Jazz Album Review: Karl Berger and Jason Kao Hwang “Conjure” Freely

By Michael Ullman

These are two practiced masters at free improvisation. I am confident that many listeners will find them as intriguing and accomplished as I do.

Karl Berger playing vibes at his Creative Music Studio in Woodstock, NY, where this disc was recorded. Photo: Michael Ullman

Karl Berger and Jason Kao Hwang, Conjure (True Sound Recordings)

Even their spoken manners are different. Recalling this 2014 recording date, violinist Jason Kao Hwang goes on expansively: “It was a crisp, sunny March day when I drove to Woodstock to record with Karl in his home studio. Having played in Karl’s Creative Music Orchestra, we were familiar with each other and understood that our music making of that day would be spontaneous and unpredictable, as life is. Without written score or any predeterminations, we opened ourselves to each other into the unified mystery and light conjured within each of these journeys, for which I am grateful.” The elder of the two at 84, vibist and pianist Karl Berger is more direct: “I want to thank the moment and circumstance in time that got us together for this music.”

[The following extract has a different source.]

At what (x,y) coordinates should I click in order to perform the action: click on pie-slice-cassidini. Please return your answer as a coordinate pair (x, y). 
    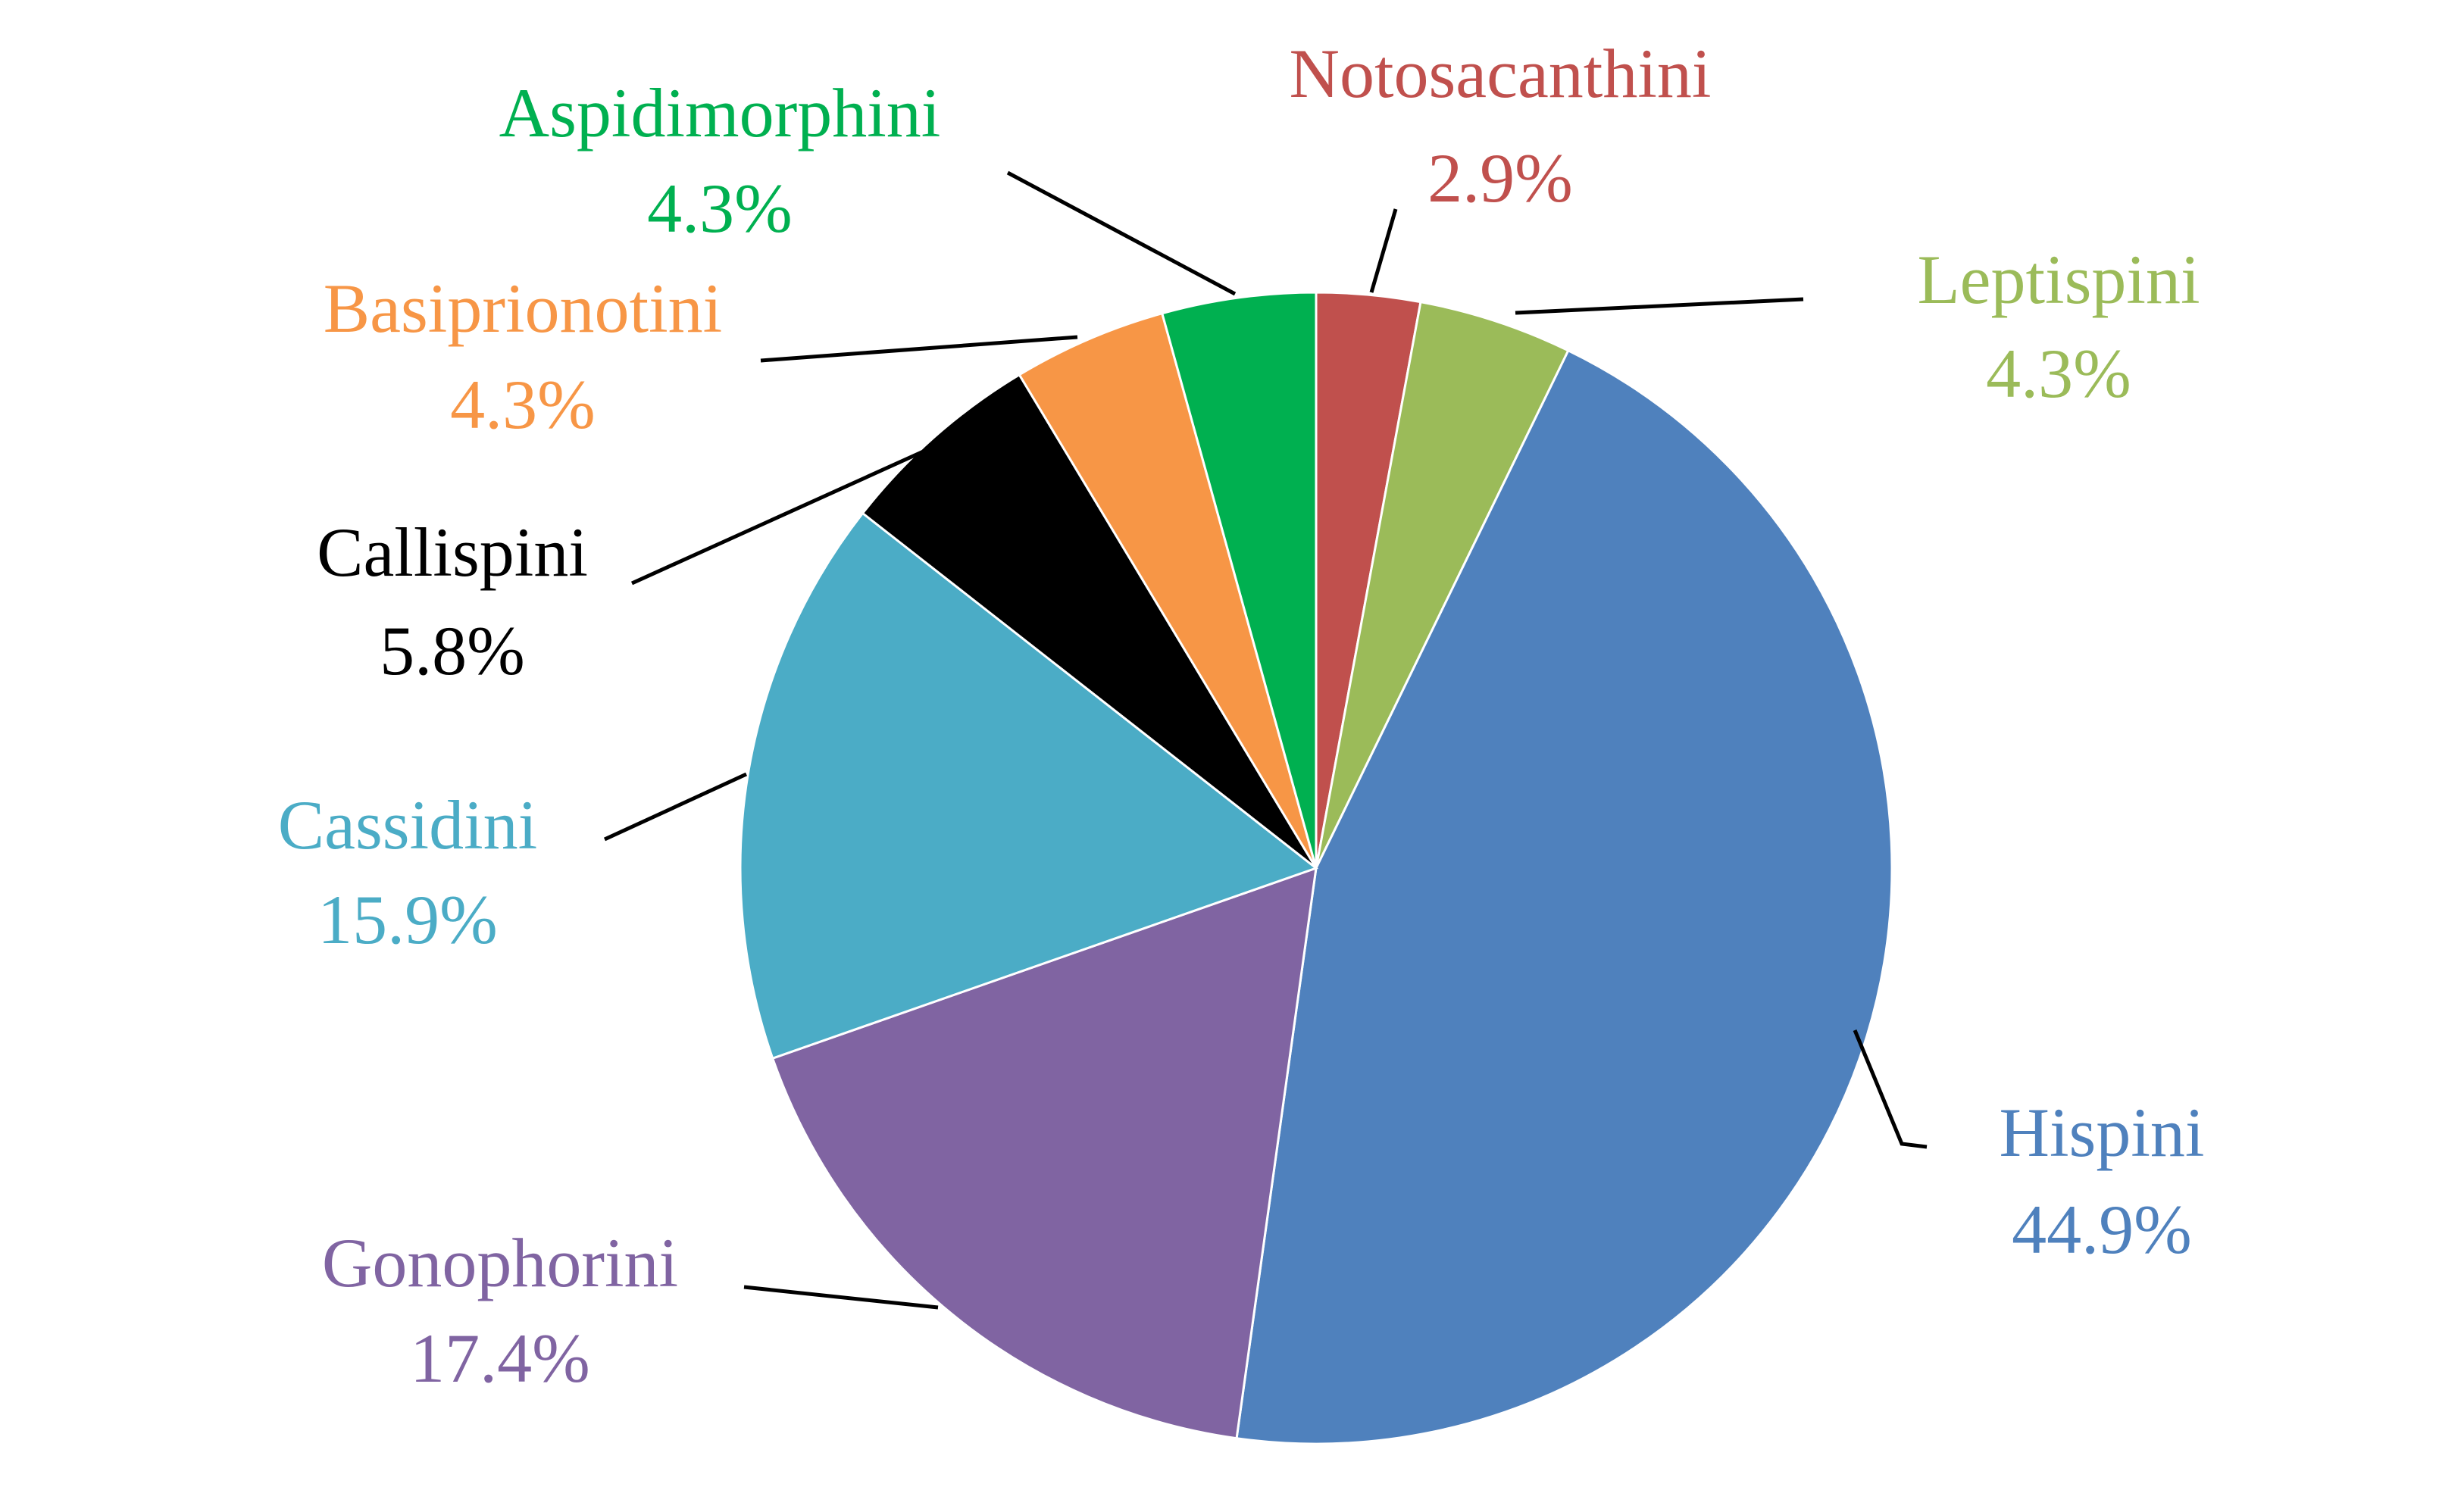
    Looking at the image, I should click on (1029, 786).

These are two practiced masters at free improvisation. The titles they gave Conjure‘s on-the-fly pieces point to the elusiveness of their creative process. They include “Silhouettes,” “Vanishing Roots,” “Below Zero,” and the more explicit “Beyond Reach.” On “Beyond Reach,” the two start almost simultaneously — Hwang lays down a full-toned line and Berger, on piano, responds with crisper phrases. It’s as if they had assumed personae for the purpose of this see-sawing conversation: Hwang = expansive and Berger = crisp. It’s not always that way, however. After a few minutes, with the pedal down, Berger plays some repeated chords, which triggers a change in the track’s direction. He’s an equal partner now, and they improvise actively together.

On “Vanishing Roots,” Hwang takes a different approach. He bends some notes as he plays his instrument; he somehow manages to sound intense and flighty at the same time. Berger counters by moving rapidly over the keyboard, claiming a greater range than previously. He contributes a repeated upward phrase that becomes (temporarily) the body of the piece. They continually react to each other in chameleonic ways, sometimes as compatriots, sometimes as combatants. There’s humor in this musical dissembling.

The recording’s final number, “Arise,” begins with a doom-laden low note on the piano, to which Hwang responds with some sounds (I don’t know how he makes them) that resemble the crackling of a creaky door. If it’s time to arise, it may be the dead who are coming back. Much of the rest of the piece goes on to assert that something more disturbing is happening than rise and shine. Hwang sounds agitated while Berger is intent on providing pedal tones. But I am merely summarizing select sections of Conjure‘s bounty of spontaneity. There is plenty to ponder in each of the album’s eight improvisations. I am confident that many listeners will find them as intriguing and accomplished as I do.


Michael Ullman studied classical clarinet and was educated at Harvard, the University of Chicago, and the U. of Michigan, from which he received a PhD in English. The author or co-author of two books on jazz, he has written on jazz and classical music for The Atlantic Monthly, The New Republic, High Fidelity, Stereophile, The Boston Phoenix, The Boston Globe, and other venues. His articles on Dickens, Joyce, Kipling, and others have appeared in academic journals. For over 20 years, he has written a bi-monthly jazz column for Fanfare Magazine, for which he also reviews classical music. At Tufts University, he teaches mostly modernist writers in the English Department and jazz and blues history in the Music Department. He plays piano badly.